EXERCISE DESCRIPTION: Could you transcribe every record below exactly as written, leaving out any pictures?

GIVEN RECORDS:
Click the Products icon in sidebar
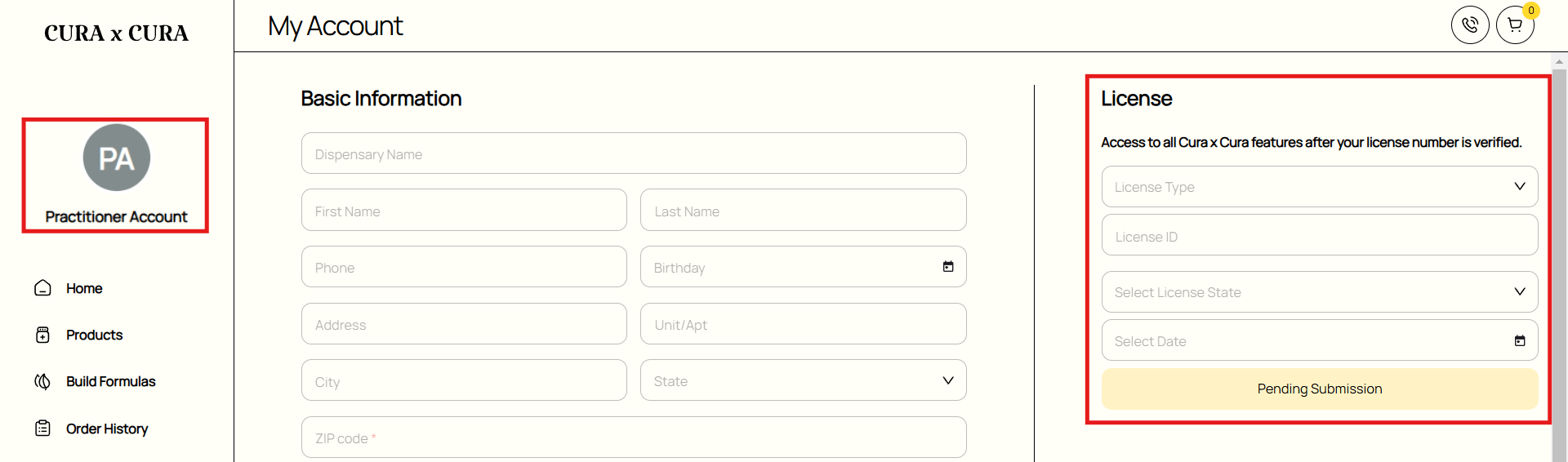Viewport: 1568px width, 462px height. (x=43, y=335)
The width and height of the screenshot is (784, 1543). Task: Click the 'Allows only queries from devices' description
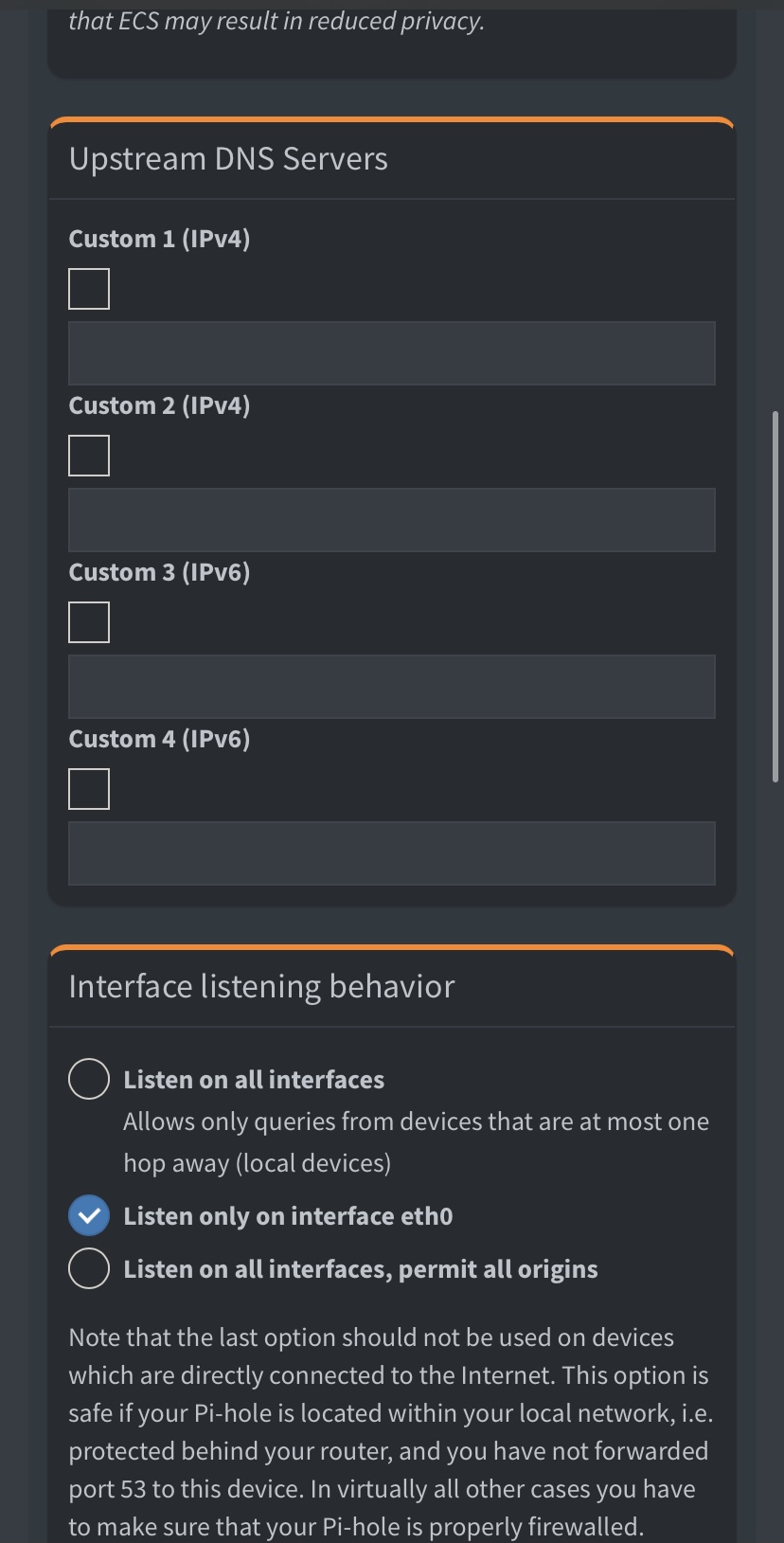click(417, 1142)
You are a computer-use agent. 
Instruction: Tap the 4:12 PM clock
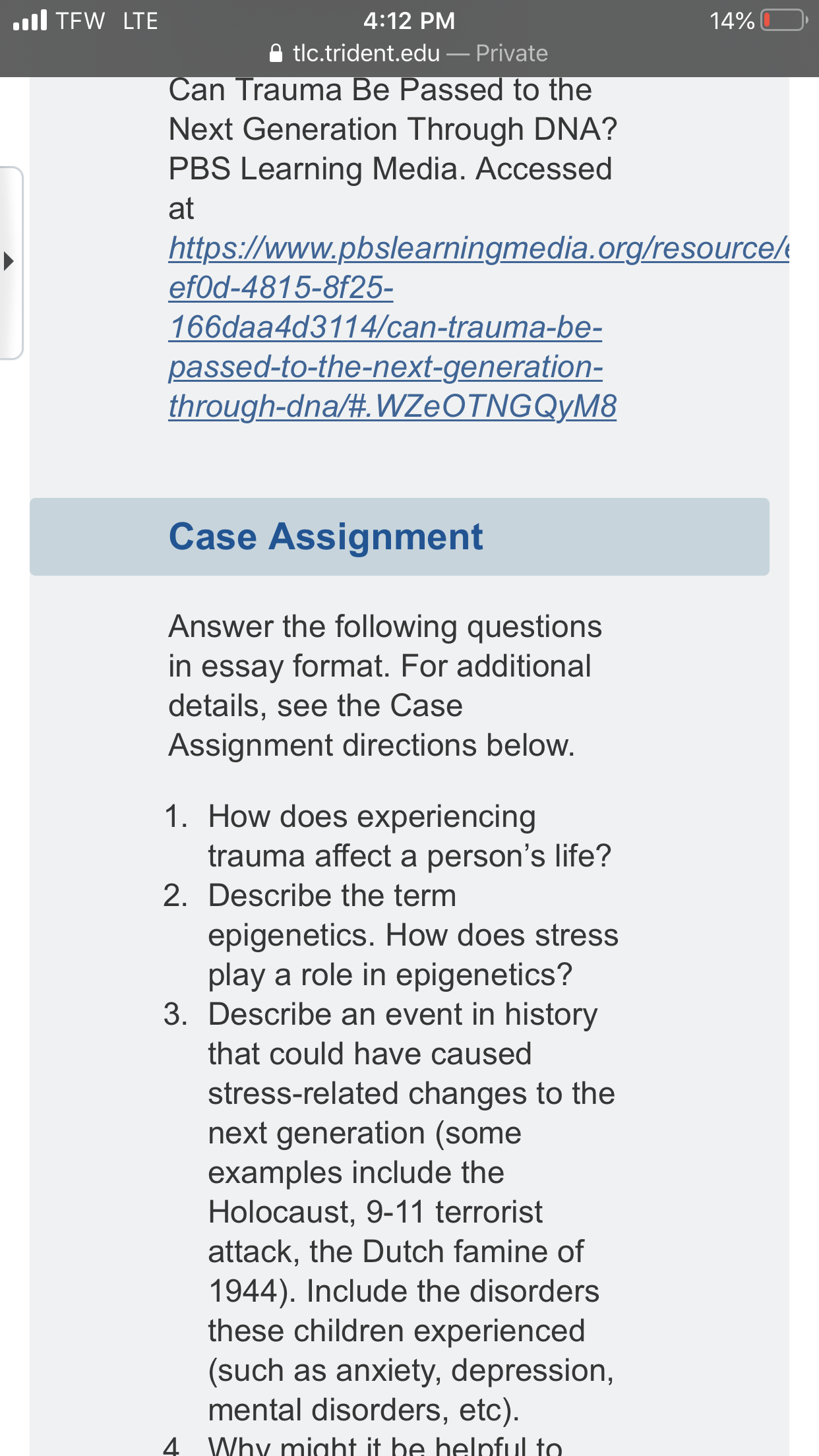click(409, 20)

PROBLEM SOLUTION:
Click the Products icon in sidebar
Viewport: 1568px width, 462px height. (x=43, y=335)
The width and height of the screenshot is (784, 1543). Task: Click the 'Allows only queries from devices' description
click(417, 1142)
You are a computer-use agent. 
Instruction: Tap the 4:12 PM clock
click(409, 20)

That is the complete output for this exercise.